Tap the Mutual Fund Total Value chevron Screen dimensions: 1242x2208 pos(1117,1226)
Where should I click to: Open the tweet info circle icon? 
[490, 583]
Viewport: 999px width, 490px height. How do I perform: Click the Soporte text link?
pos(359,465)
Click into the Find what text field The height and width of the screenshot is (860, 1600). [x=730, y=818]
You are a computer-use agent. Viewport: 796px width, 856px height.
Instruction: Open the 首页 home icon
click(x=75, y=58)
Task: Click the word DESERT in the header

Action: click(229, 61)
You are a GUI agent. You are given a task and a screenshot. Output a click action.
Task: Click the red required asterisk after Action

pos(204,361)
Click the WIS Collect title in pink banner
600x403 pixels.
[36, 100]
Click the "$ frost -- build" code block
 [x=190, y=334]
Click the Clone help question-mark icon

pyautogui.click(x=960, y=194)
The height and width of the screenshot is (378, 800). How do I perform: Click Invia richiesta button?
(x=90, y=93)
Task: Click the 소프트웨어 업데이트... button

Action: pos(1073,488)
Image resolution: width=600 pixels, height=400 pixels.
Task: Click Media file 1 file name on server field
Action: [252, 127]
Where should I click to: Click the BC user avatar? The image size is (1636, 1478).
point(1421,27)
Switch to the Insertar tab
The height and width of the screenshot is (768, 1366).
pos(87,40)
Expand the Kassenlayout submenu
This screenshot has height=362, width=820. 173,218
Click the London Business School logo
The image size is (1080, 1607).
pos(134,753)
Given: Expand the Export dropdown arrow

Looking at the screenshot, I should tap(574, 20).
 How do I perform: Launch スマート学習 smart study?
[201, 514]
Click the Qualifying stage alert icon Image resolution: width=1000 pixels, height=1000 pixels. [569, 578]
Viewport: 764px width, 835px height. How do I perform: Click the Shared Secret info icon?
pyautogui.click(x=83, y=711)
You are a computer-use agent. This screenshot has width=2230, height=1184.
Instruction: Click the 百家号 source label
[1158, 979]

##########

将上面的全部记录逐行原样复制一遍。

§ **答案**
Tap the Mutual Fund Total Value chevron Screen dimensions: 1242x2208 pos(1117,1226)
Where should I click to: Open the tweet info circle icon? 
[490, 583]
Viewport: 999px width, 490px height. How do I perform: Click the Soporte text link?
pos(359,465)
Click into the Find what text field The height and width of the screenshot is (860, 1600). [x=730, y=818]
You are a computer-use agent. Viewport: 796px width, 856px height.
Instruction: Open the 首页 home icon
click(x=75, y=58)
Task: Click the word DESERT in the header

Action: click(229, 61)
You are a GUI agent. You are given a task and a screenshot. Output a click action.
Task: Click the red required asterisk after Action

pos(204,361)
Click the WIS Collect title in pink banner
600x403 pixels.
[36, 100]
Click the "$ frost -- build" code block
 [x=190, y=334]
Click the Clone help question-mark icon

pyautogui.click(x=960, y=194)
The height and width of the screenshot is (378, 800). How do I perform: Click Invia richiesta button?
(x=90, y=93)
Task: Click the 소프트웨어 업데이트... button

Action: pos(1073,488)
Image resolution: width=600 pixels, height=400 pixels.
Task: Click Media file 1 file name on server field
Action: [252, 127]
Where should I click to: Click the BC user avatar? The image size is (1636, 1478).
point(1421,27)
Switch to the Insertar tab
The height and width of the screenshot is (768, 1366).
pos(87,40)
Expand the Kassenlayout submenu
This screenshot has height=362, width=820. 173,218
Click the London Business School logo
The image size is (1080, 1607).
pos(134,753)
Given: Expand the Export dropdown arrow

Looking at the screenshot, I should tap(574, 20).
 How do I perform: Launch スマート学習 smart study?
[201, 514]
Click the Qualifying stage alert icon Image resolution: width=1000 pixels, height=1000 pixels. [569, 578]
Viewport: 764px width, 835px height. How do I perform: Click the Shared Secret info icon?
pyautogui.click(x=83, y=711)
You are a computer-use agent. This screenshot has width=2230, height=1184.
Instruction: Click the 百家号 source label
[1158, 979]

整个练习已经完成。